▶ **ЗАДАНИЕ**:
Проверьте по тексту о мифологии у Леви-Стросса, согласуются ли с ним утверждения ниже. Для каждого ответьте «да» или «нет» и приведите решающие слова текста в виде точной цитаты.
1. У Леви-Стросса оппозиция жизни и смерти преобразовывалась в противоположность растительного и животного царства.
2. Формулу «бриколажа» вывели последователи Леви-Стросса, а не он сам.
3. Согласно Иванову и Топорову, в славянских мифологических системах правое маркировалось негативно.

▶ **ОТРЫВОК СО СТРАНИЦЫ**:
****************

В мифологии, считал Клод Леви-Стросс, наиболее отчетливо проявились бессознательные ментальные структуры. Раскрыв структуру мифов, исследователь мог надеяться на открытие изначальных структур человеческого разума и, более того, на раскрытие структур всего мироздания, которое «за тысячи, миллионы, миллиарды лет не делало ничего другого, кроме того, что соответствовало обширной мифологической системе».
Для К. Леви-Стросса мифология была прежде всего эффективным способом «логического» разрешения фундаментальных противоположностей. Последние в процессе мифологизирования бессознательно подменялись менее резкими бинарными оппозициями, которые в свою очередь сменялись еще менее жесткими противоположностями, пока, наконец, оппозиции не разрешались посредством медиаторных образов. Так, например, фундаментальная оппозиция жизни и смерти преобразовывалась в противоположность растительного и животного царства, которая подменялась оппозицией травоядных и плотоядных, разрешавшейся мифологическим образом зооморфного существа, питавшегося падалью. Весь этот «логический» процесс был обусловлен, по Леви-Строссу, врожденными бессознательными ментальными структурами.
Задача исследователя – лишь выявить в мифологических текстах ряд бинарных оппозиций. Формула трансформаций – «бриколажа» – была выведена самим Леви-Строссом. В ее переменные величины стоило только подставить выявленные пары противоположностей. Целые поколения структуралистов только тем и занимались, что выявляли в многочисленных мифологических системах все мыслимые и немыслимые бинарные оппозиции, причем там, где описание «бриколажа» давалось с большим трудом, приходилось видоизменять и каноническую формулу патриарха.
В действительности, суть мифологического мышления заключается не в создании эквивалентных друг другу логических пар противоположностей, а именно в провидении аффективно-ассоциативных связей между теми феноменами, которые семиотик принимает за соответствующие элементы бинарных оппозиций. Философская задача, поставленная перед архаичным человеком Клодом Леви-Строссом, абсолютно немыслима для первобытного охотника и собирателя. Последний не создавал логически безупречных бинарных оппозиций, он лишь чувственно воспринимал мир и исходя из этого опыта описывал окружавшие его предметы и явления, ассоциативно противопоставляя или связывая их.
Происхождение бинарных оппозиций целиком и полностью было обусловлено аффективным восприятием архаичного человека. Все многообразие феноменов окружавшего его мира он чувственно классифицировал на позитивные и негативные для него предметы и явления. При этом феномены, воспринимавшиеся архаичным человеком позитивно, он ассоциативно связывал между собой. Соответственно он проводил ассоциативные связи и между негативными явлениями. Так, согласно исследованиям Вяч. Вс. Иванова и В. Н. Топорова, в славянских мифологических системах позитивно маркировались верхний, правый, мужской, старший, близкий, свой, светлый, сухой, видимый, белый или красный, день, весна, небо (в отношении к земле), земля (в отношении к преисподней), огонь (в отношении к влаге), дом, восток (по отношению к западу), юг (по отношению к северу), солнце; а негативно – нижний, левый, женский, младший, далекий, чужой, темный, влажный, невидимый, черный, ночь, земля (в отношении к небу), преисподняя, влага (по отношению к огню), лес, запад, север, луна.

****************

▶ **ДАННЫЕ**:

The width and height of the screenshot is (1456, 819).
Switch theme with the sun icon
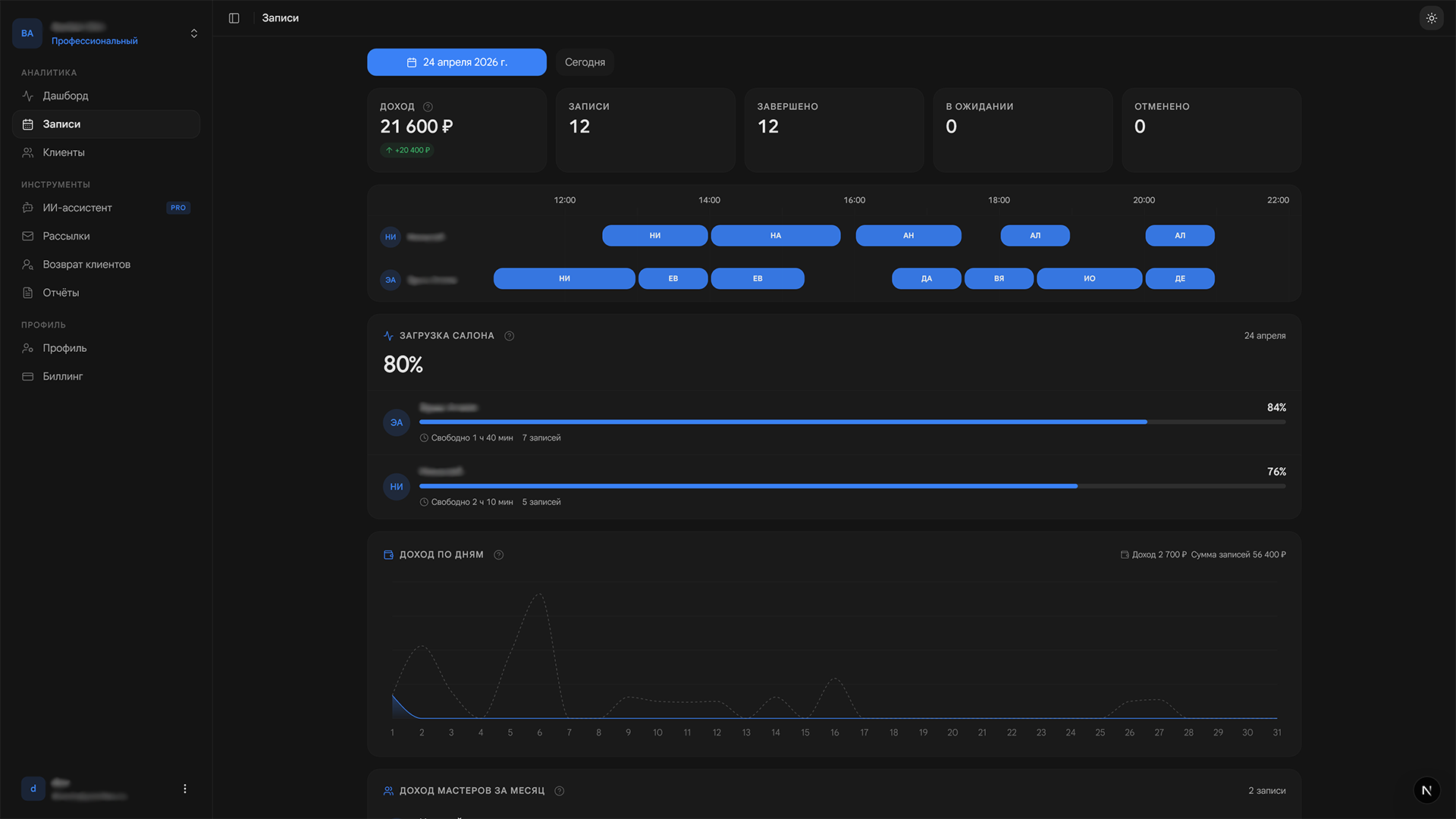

****************

▶ **ОТВЕТ**:
1. Да: «фундаментальная оппозиция жизни и смерти преобразовывалась в противоположность растительного и животного царства».
2. Нет: «была выведена самим Леви-Строссом».
3. Нет: «в славянских мифологических системах позитивно маркировались верхний, правый».